> _Task description_:
Copy the text lines of every record below word for word, leaving the pictures out.

> _Records for the exercise_:
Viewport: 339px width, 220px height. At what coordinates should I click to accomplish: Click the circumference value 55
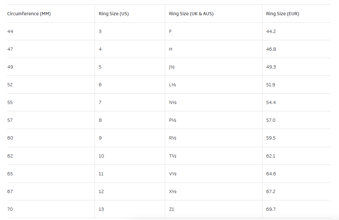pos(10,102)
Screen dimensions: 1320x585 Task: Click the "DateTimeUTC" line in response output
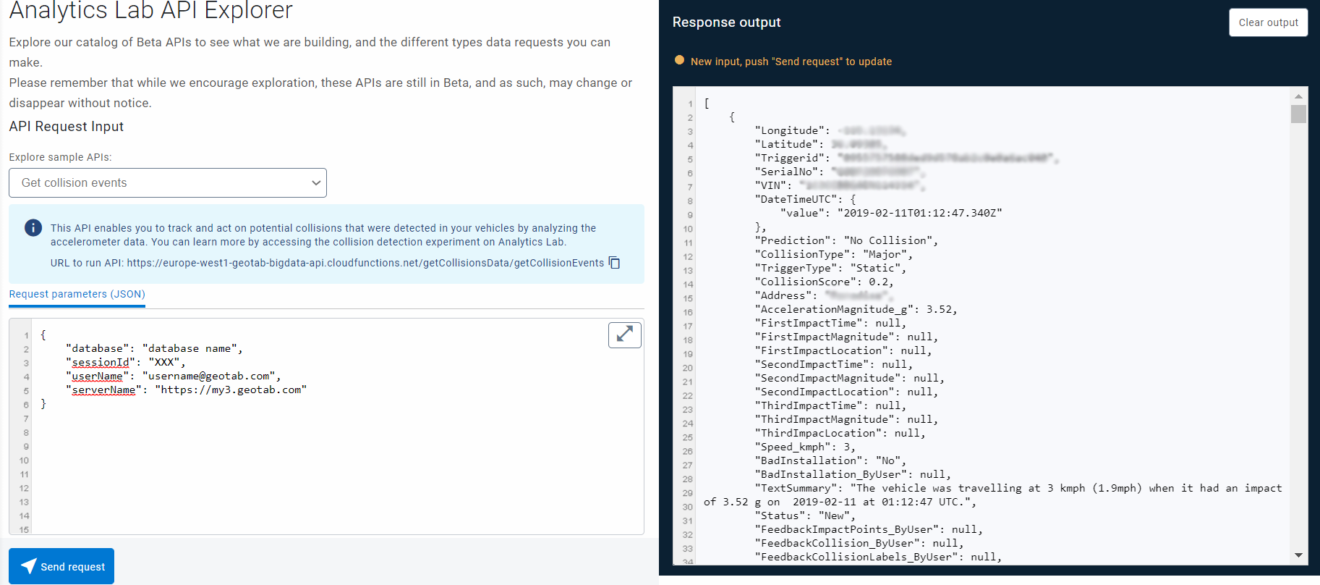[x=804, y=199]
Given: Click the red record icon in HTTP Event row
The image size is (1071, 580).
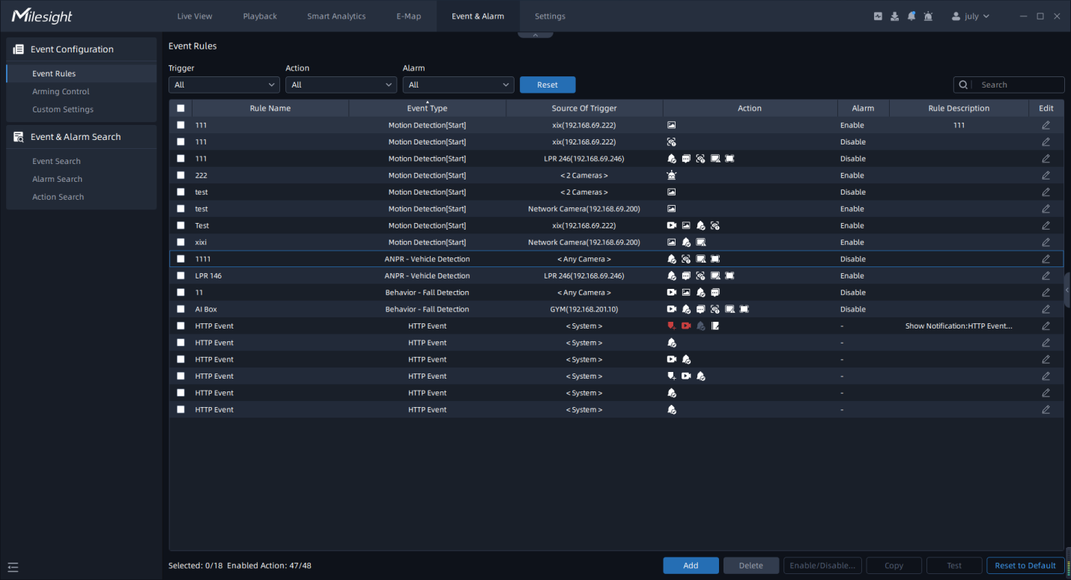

> _Response to this task_:
Viewport: 339px width, 220px height. At what coordinates should I click to accomplish: Click the circumference value 55
pos(10,102)
Screen dimensions: 1320x585 Task: Click the "DateTimeUTC" line in response output
[x=804, y=199]
Given: Click the red record icon in HTTP Event row
The image size is (1071, 580).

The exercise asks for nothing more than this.